Tipperary support group's key role in new victims' charter

Massive step for victims' rights, says Clonmel solicitor Kieran Cleary

Tipperary support group's key role in new victims' charter
Eamon Laceyelacey@nationalist.ie@thenationalist

Victims of crime in County Tipperary have played an influential role in persuading the Minister for Justice to introduce legislation affording rights to victims.

The Save Our Local Community (Victims of Crime) association established in County Tipperary in October 2015 has welcomed the introduction of new laws to give crime victims rights they never had before.

“The new legislation was brought to Cabinet before Christmas and approved by Dail Eireann and will become effective in a few weeks time.

It is a massive step in providing victims of crime more consideration, an input into the justice process and rights” said Kieran Cleary, a Clonmel based solicitor and one of the leaders in the Save Our Local Community association.

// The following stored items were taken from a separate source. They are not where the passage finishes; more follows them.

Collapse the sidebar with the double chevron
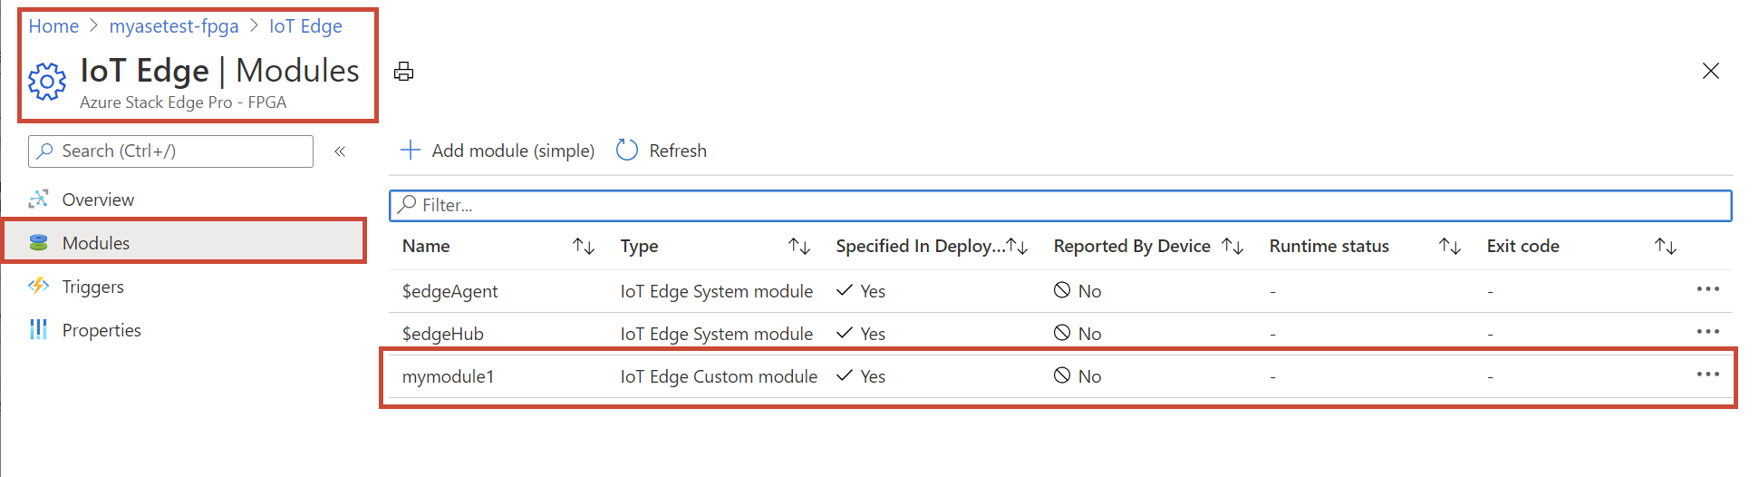The image size is (1759, 477). 340,151
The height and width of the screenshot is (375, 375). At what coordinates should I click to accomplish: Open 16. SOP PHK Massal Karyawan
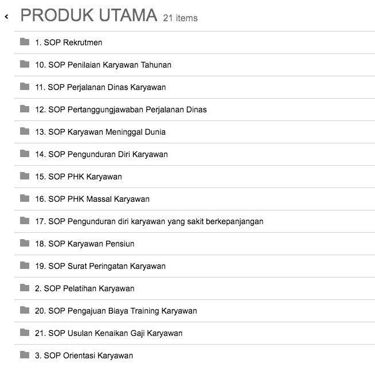(92, 199)
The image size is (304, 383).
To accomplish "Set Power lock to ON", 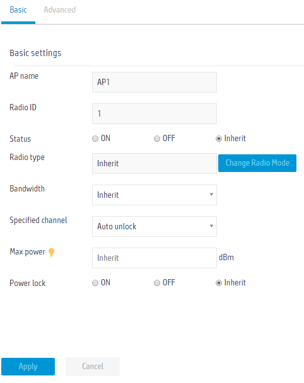I will pos(95,283).
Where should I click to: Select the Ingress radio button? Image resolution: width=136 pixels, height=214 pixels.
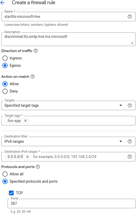[x=5, y=58]
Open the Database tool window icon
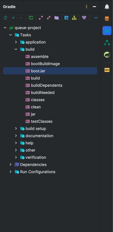This screenshot has height=232, width=113. click(107, 19)
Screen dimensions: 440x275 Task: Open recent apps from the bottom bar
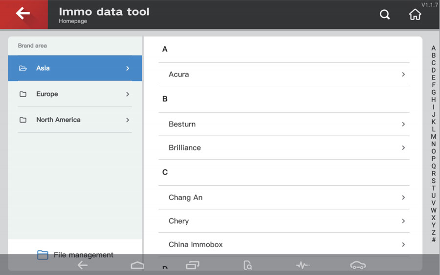193,265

Mr Cleary, who represented the Corcoran family of Killenaule who were attacked in their homes and whose case was dealt with in the courts just prior to the public meeting held in the Anner Hotel, said the new legislation would provide crime victims with worthwhile rights they never had.

“The committee set up in Thurles were to the forefront of bringing pressure to bear on Minister Fitzgerald to introduce this type of legislation which enshrines the rights of victims” said Mr Cleary.

He said the Save Our Local community had held discussions with Minister Fitzgerald on an on-going basis since it was established and would continue to do so.

“The legislation amounts to a victims charter which is what this committee has been agitating for since it was established”, he added.

Describing the bill as “landmark legislation”, the Justice Minister said it would strengthen the rights of victims and their families, to ensure that victims and their needs are at the heart of the justice process.

“It will ensure that rights to information, advice and other appropriate assistance are met effectively and efficiently,” said Minister Fitzgerald.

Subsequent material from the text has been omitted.